What needs to be done:
Render the lines of the listing from the one containing "Click the memory garbage collector trash icon" through the end of the listing, both ends included, as a numbered list with blank lines omitted. Leave the pictures out of your answer.

· · · · · · ·

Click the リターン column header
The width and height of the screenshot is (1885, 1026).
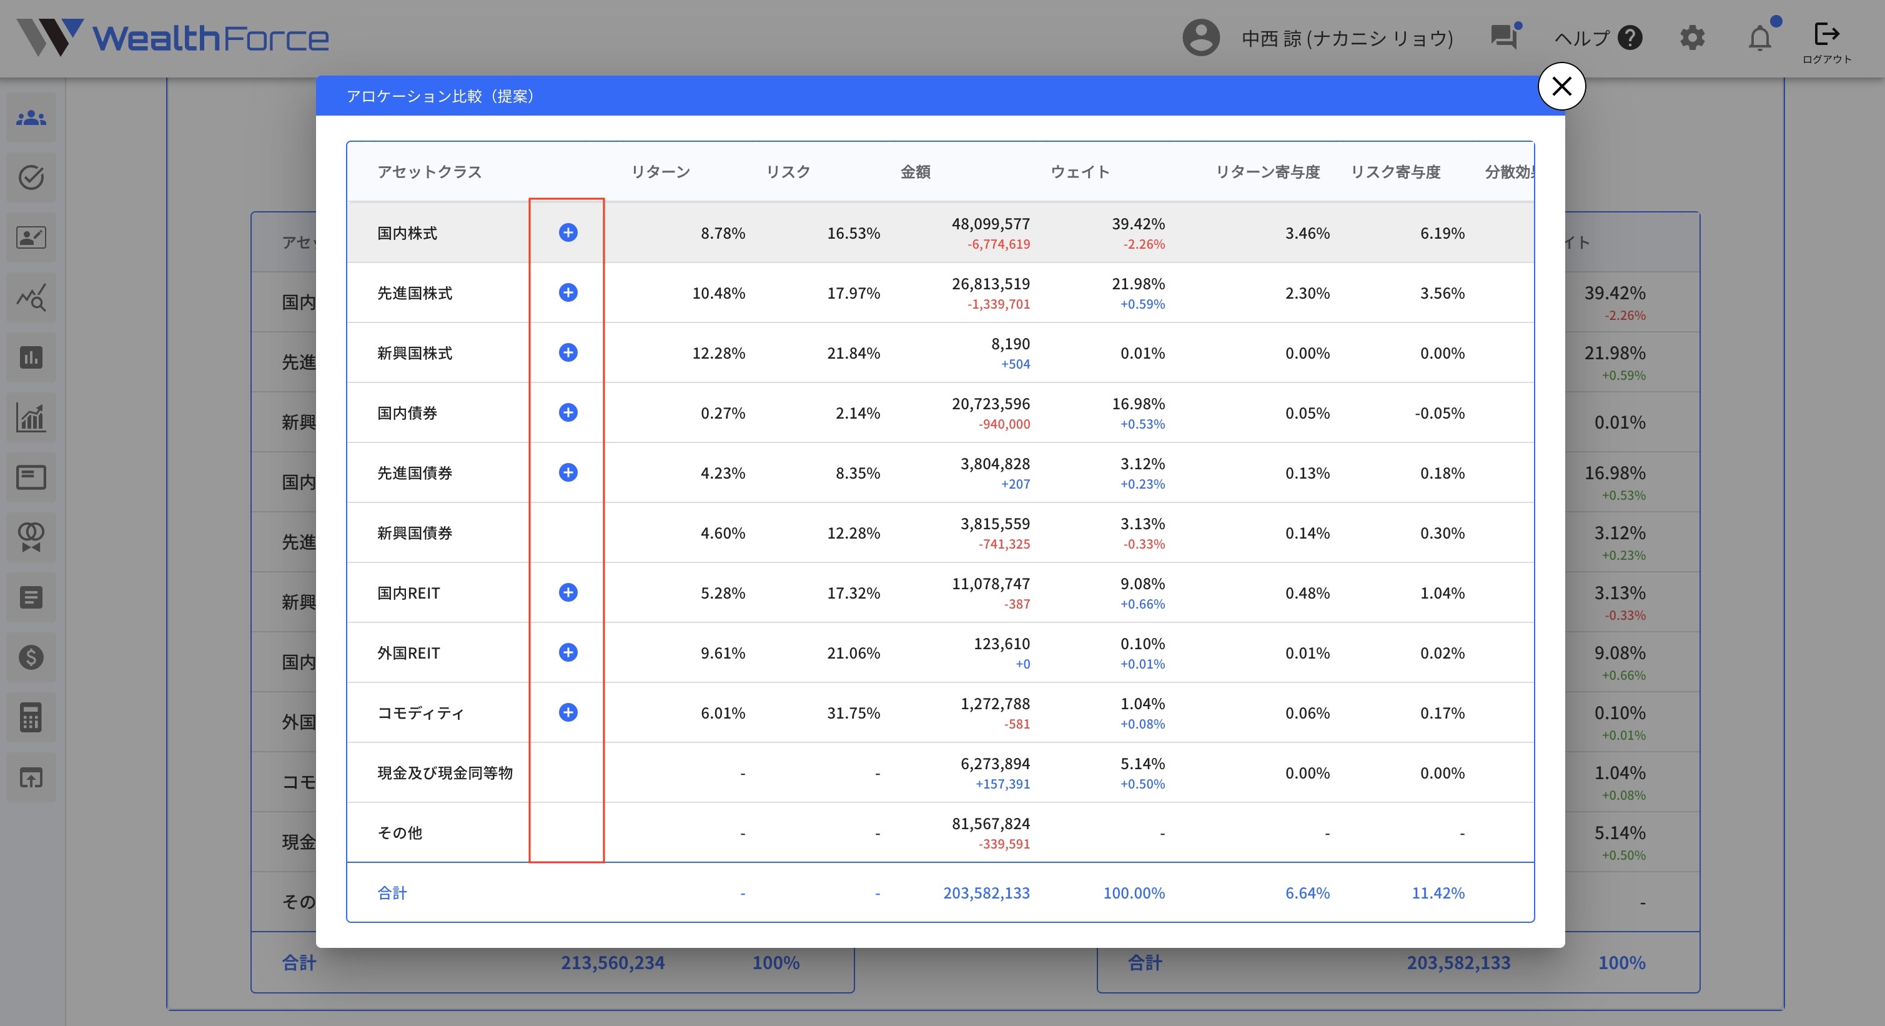(660, 172)
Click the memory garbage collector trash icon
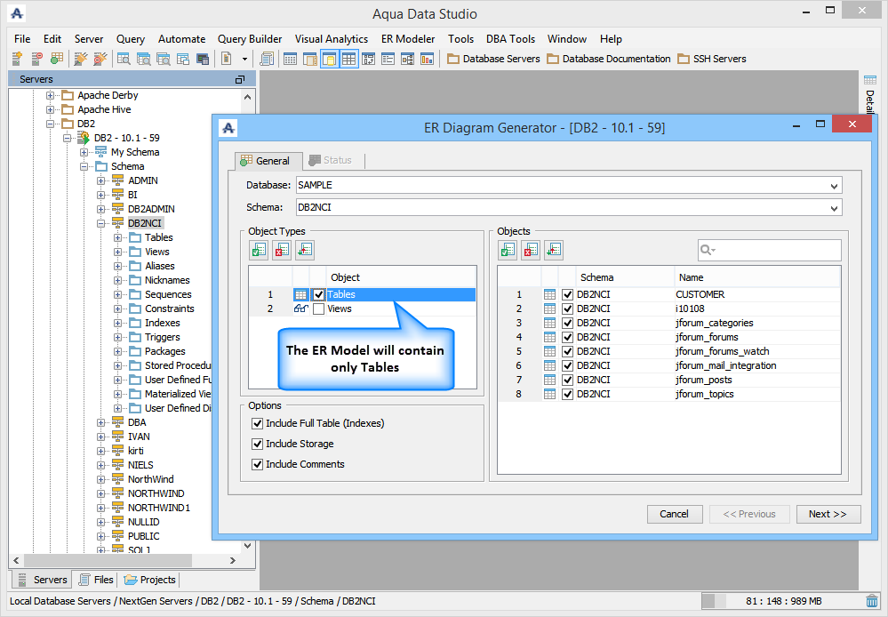 coord(872,601)
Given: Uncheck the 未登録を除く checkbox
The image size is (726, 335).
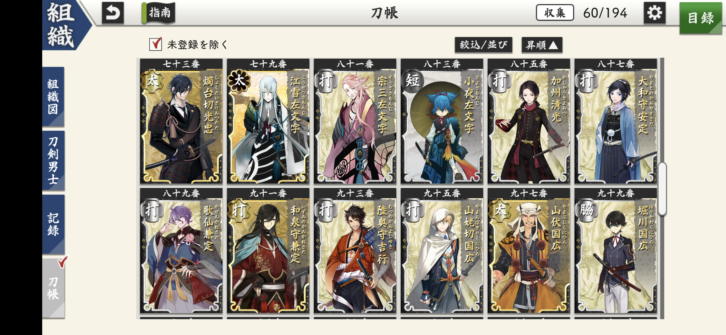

· · · · · · ·

Output for this exercise:
1. Click the memory garbage collector trash icon
2.  coord(872,601)
3. Given: Uncheck the 未登録を除く checkbox
4. The image size is (726, 335).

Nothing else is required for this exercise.